> Problem to solve
Copy the material from its start through the line containing "The height and", switching "filter" to "search" and leaving everything else unchanged. Omit the pictures.

> Information given
Start

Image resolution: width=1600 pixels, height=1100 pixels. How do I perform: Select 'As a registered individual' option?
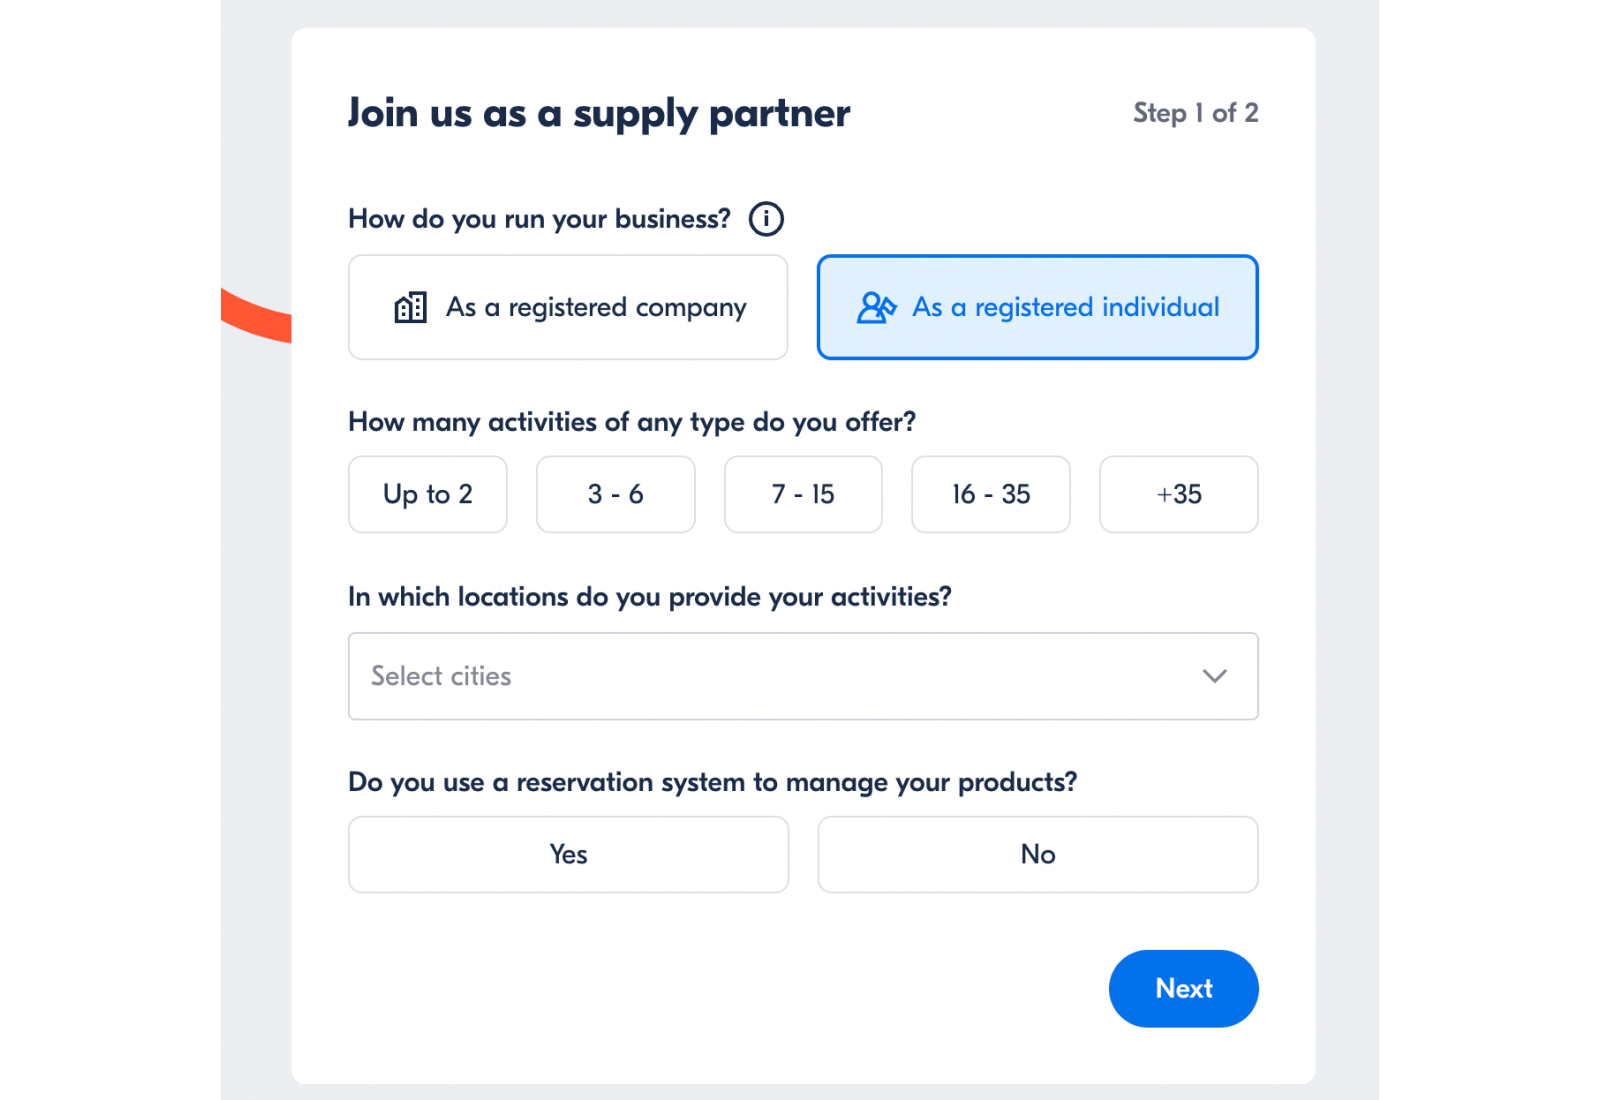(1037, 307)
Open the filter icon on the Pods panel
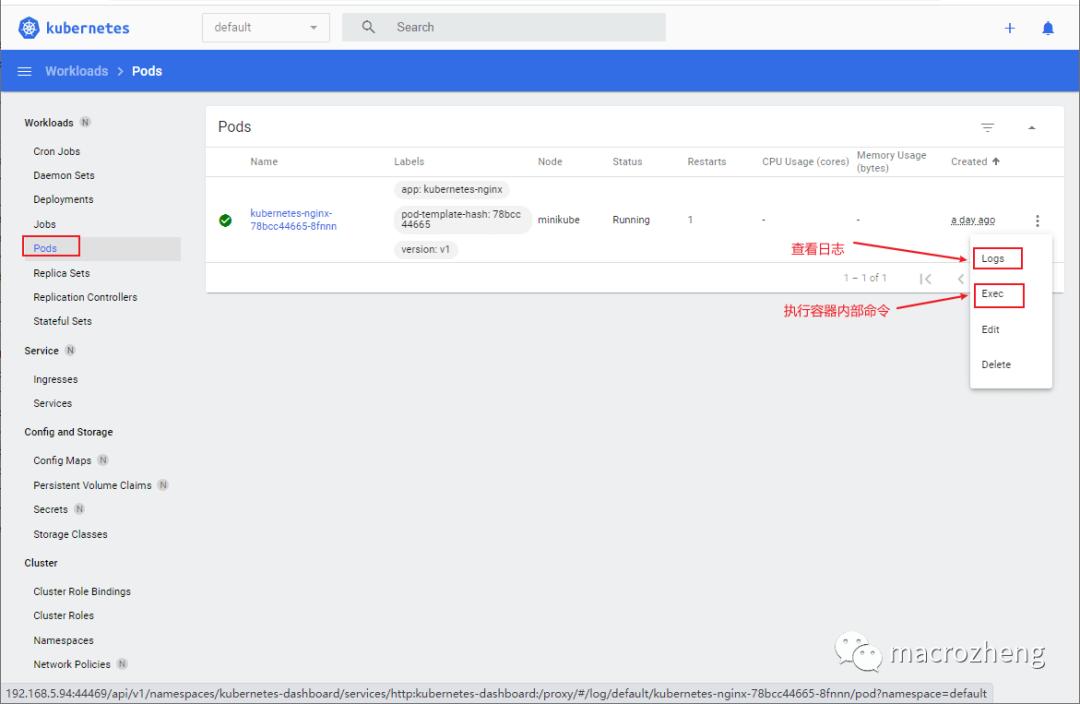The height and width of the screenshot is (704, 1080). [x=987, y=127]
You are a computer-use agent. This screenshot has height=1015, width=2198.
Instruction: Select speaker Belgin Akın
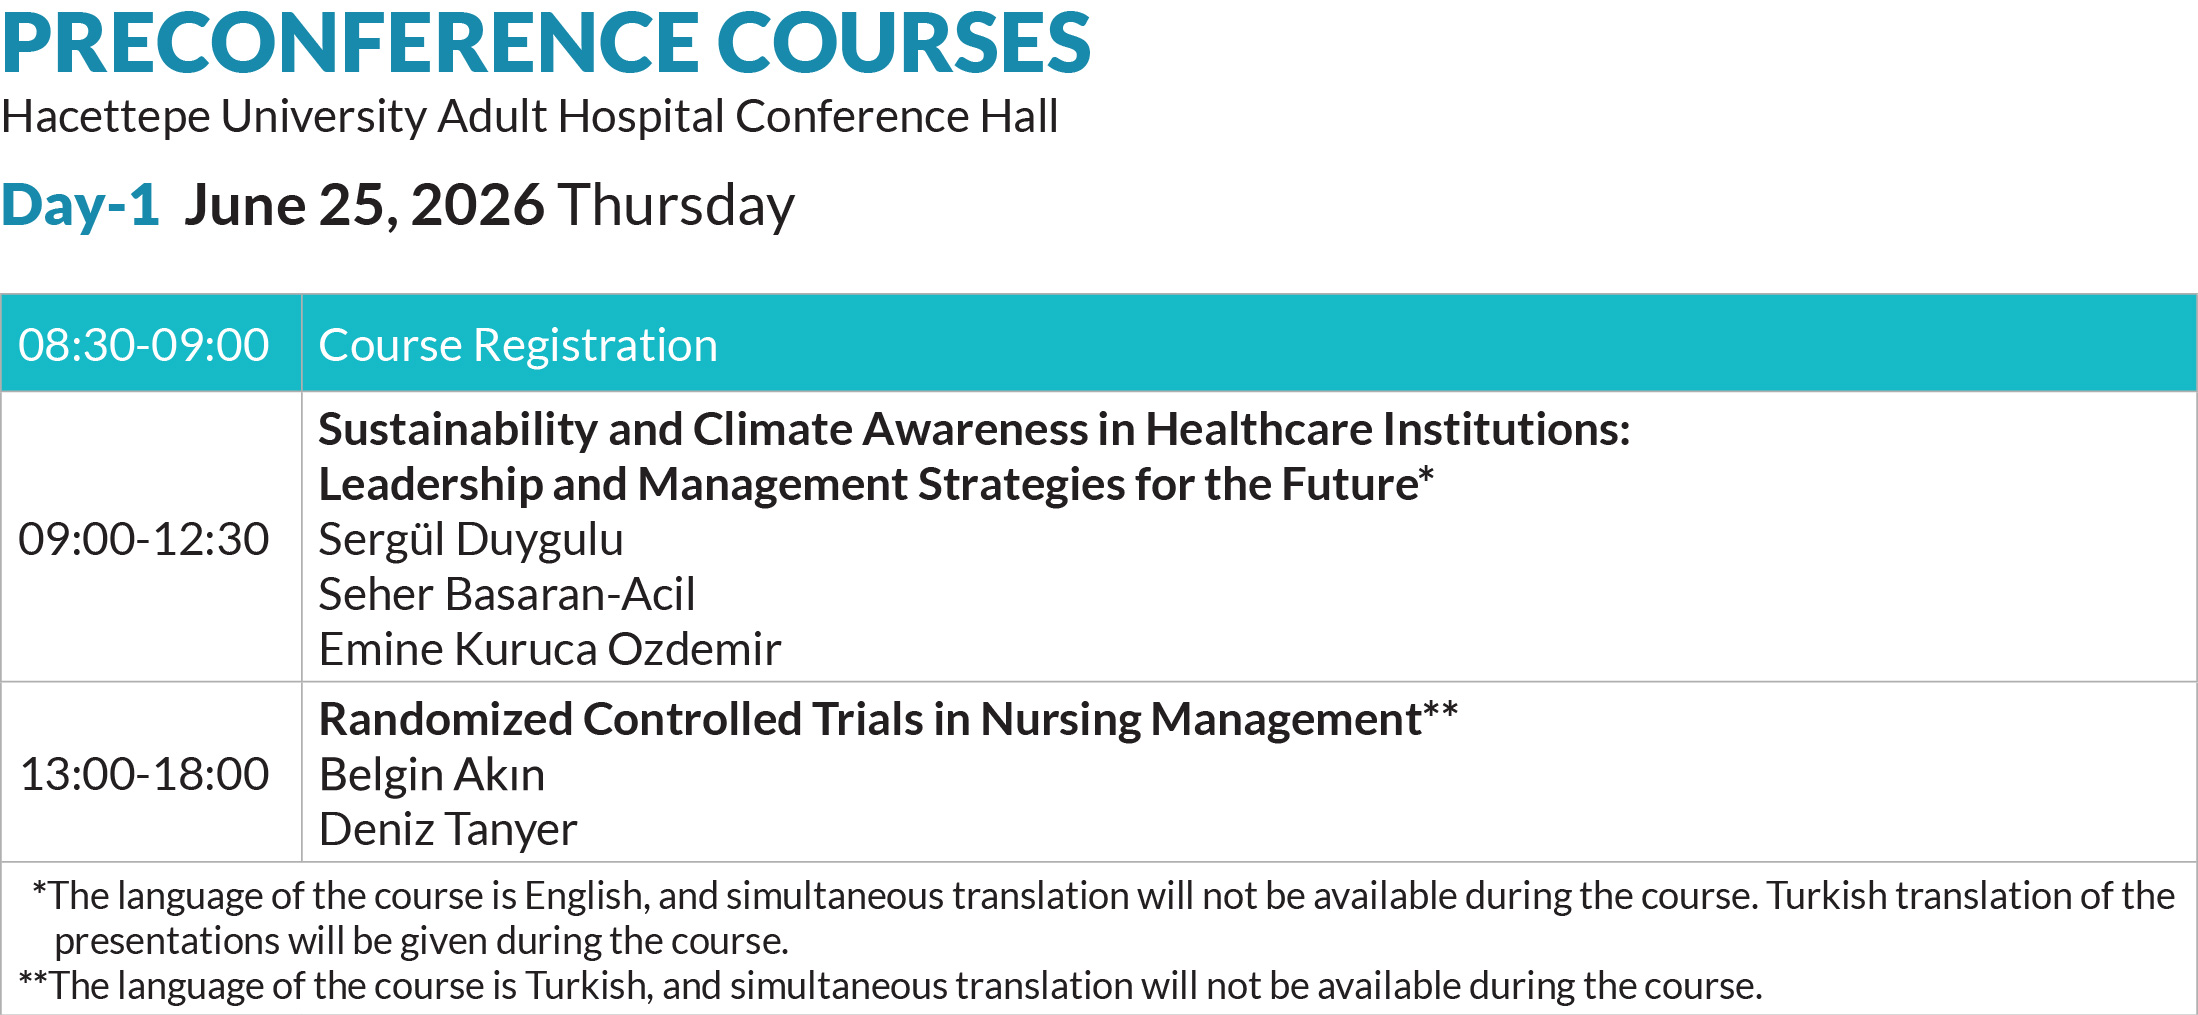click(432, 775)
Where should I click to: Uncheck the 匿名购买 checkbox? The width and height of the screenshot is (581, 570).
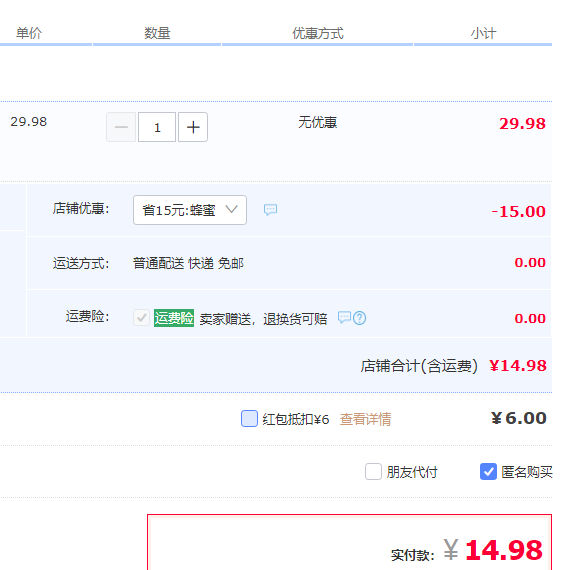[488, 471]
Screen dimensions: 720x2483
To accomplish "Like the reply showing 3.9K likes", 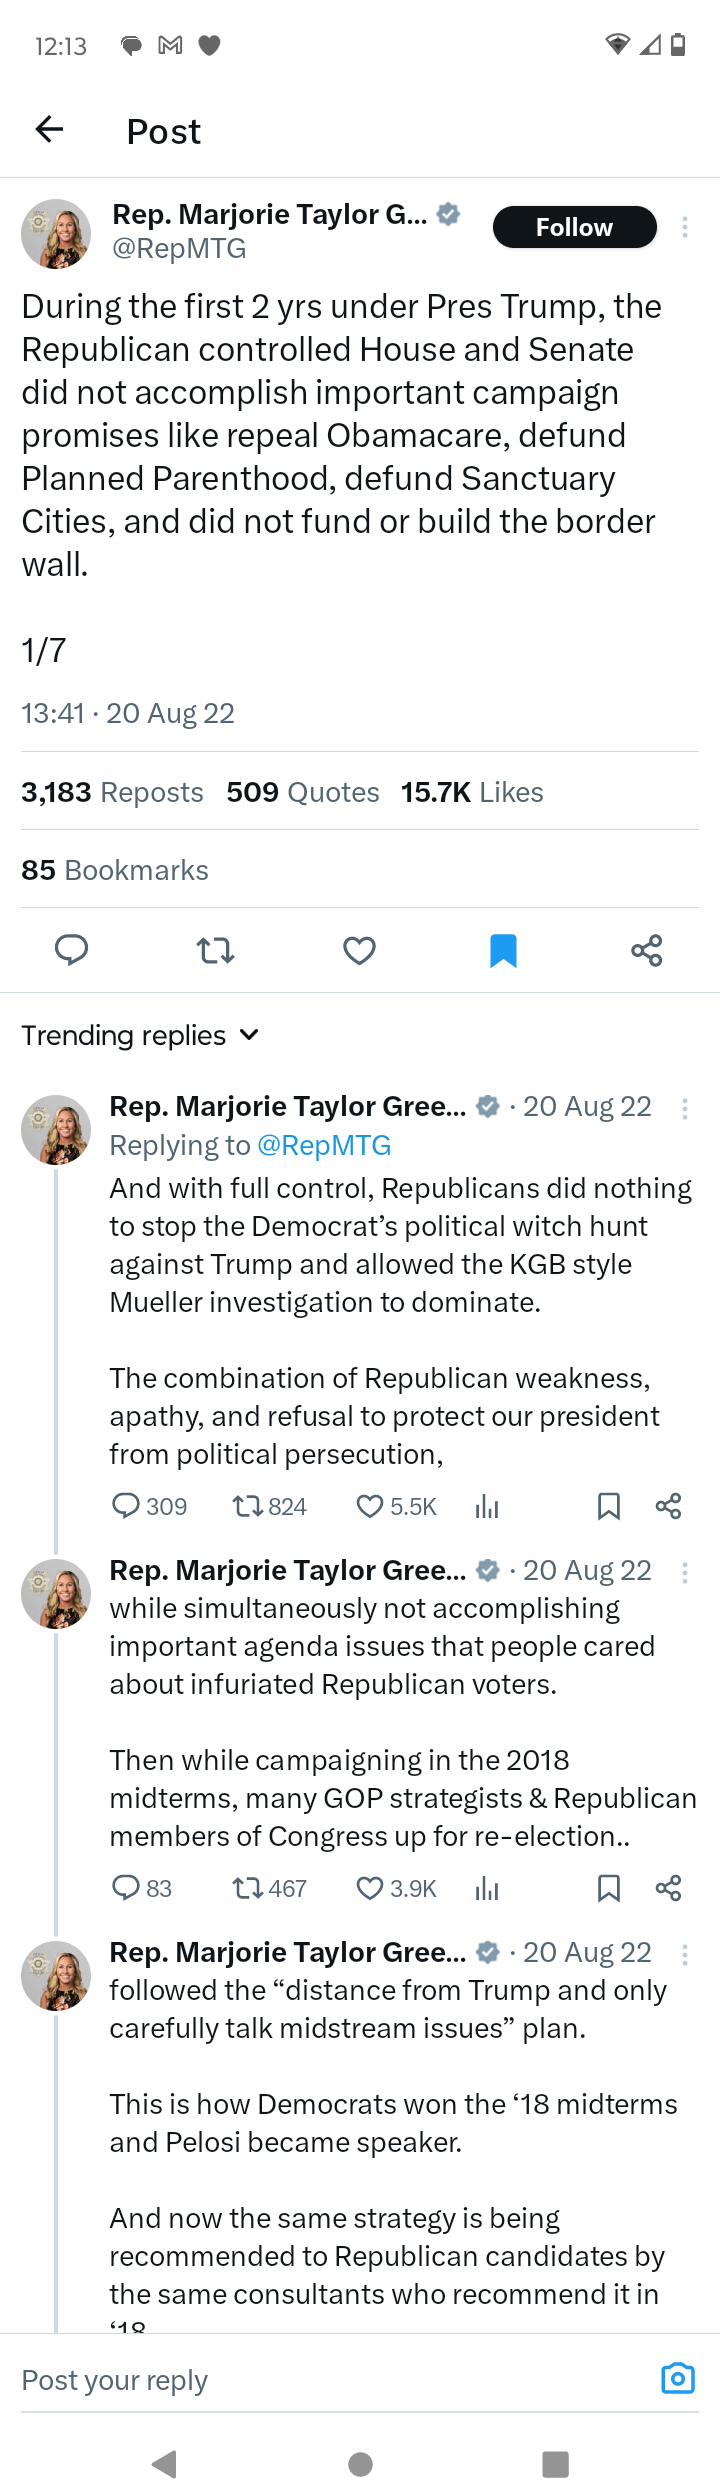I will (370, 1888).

End

> Problem solution
Image resolution: width=1600 pixels, height=1100 pixels. How do I perform: Select 'As a registered individual' option?
(1037, 307)
Open the search icon on the Pods panel
The height and width of the screenshot is (704, 1080). [x=987, y=127]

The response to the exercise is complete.